Joe Lees

Personal information
- Date of birth: q1 1892
- Place of birth: Coalville, Leicestershire, England
- Date of death: 26 July 1933 (aged 41)
- Height: 5 ft 8+1⁄2 in (1.74 m)
- Position(s): Inside forward

Senior career*
- Years: Team / Apps / (Gls)
- –: Coalville PSA
- 1911–1913: Whitwick Imperial
- 1913–1919: Barnsley / 10 / (2)
- 1919–1921: Rotherham County / 53 / (19)
- 1921–1923: Lincoln City / 33 / (9)
- 1923–1924: Guildford United
- 1924: Halifax Town / 5 / (1)
- 1924–1925: Scunthorpe & Lindsey United
- 1925: Newport County / 0 / (0)
- 1925–19??: Wombwell
- –: Shirebrook

= Joe Lees =

English footballer

Joseph William D. Lees (q1 1892 – 26 July 1933) was an English footballer who scored 31 goals from 92 appearances in the Football League playing for Barnsley, Rotherham County, Lincoln City and Halifax Town.
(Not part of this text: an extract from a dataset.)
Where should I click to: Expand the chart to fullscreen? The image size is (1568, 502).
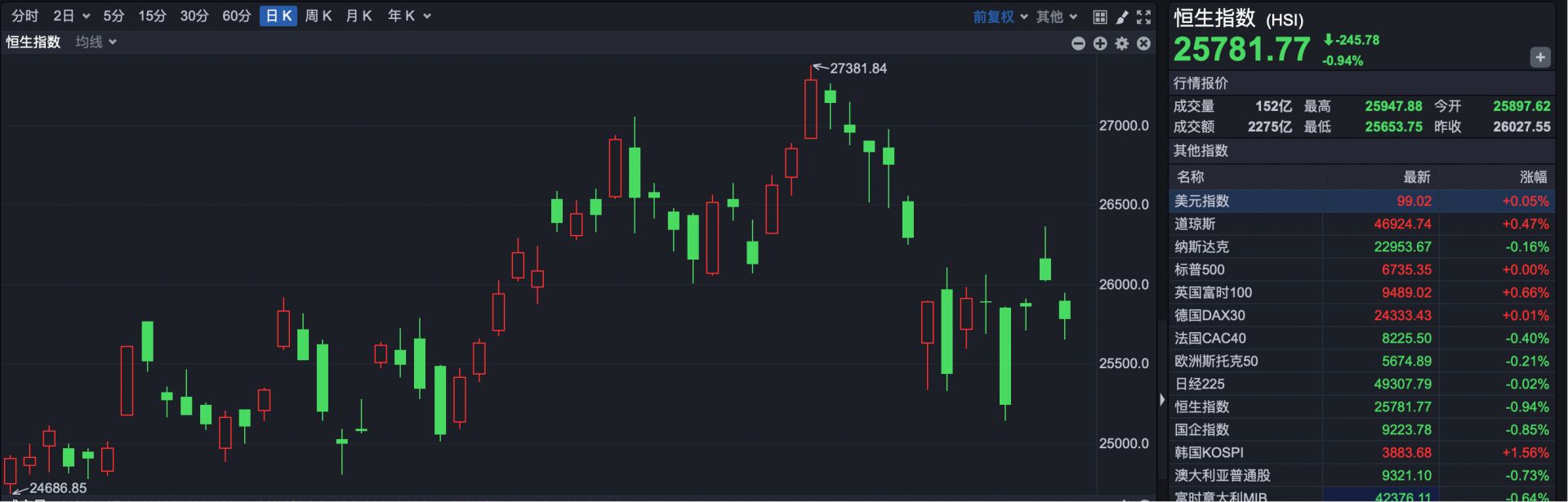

He was a member of Rotherham County's team in their first Football League match, a 2–0 home win against Nottingham Forest on 30 August 1919. He played non-league football for several teams, and was on the books of Newport County without representing them in the league. He played as an inside forward.

Lees served in World War One, winning the Military Medal. His son Geoff was also a footballer; both played for Barnsley.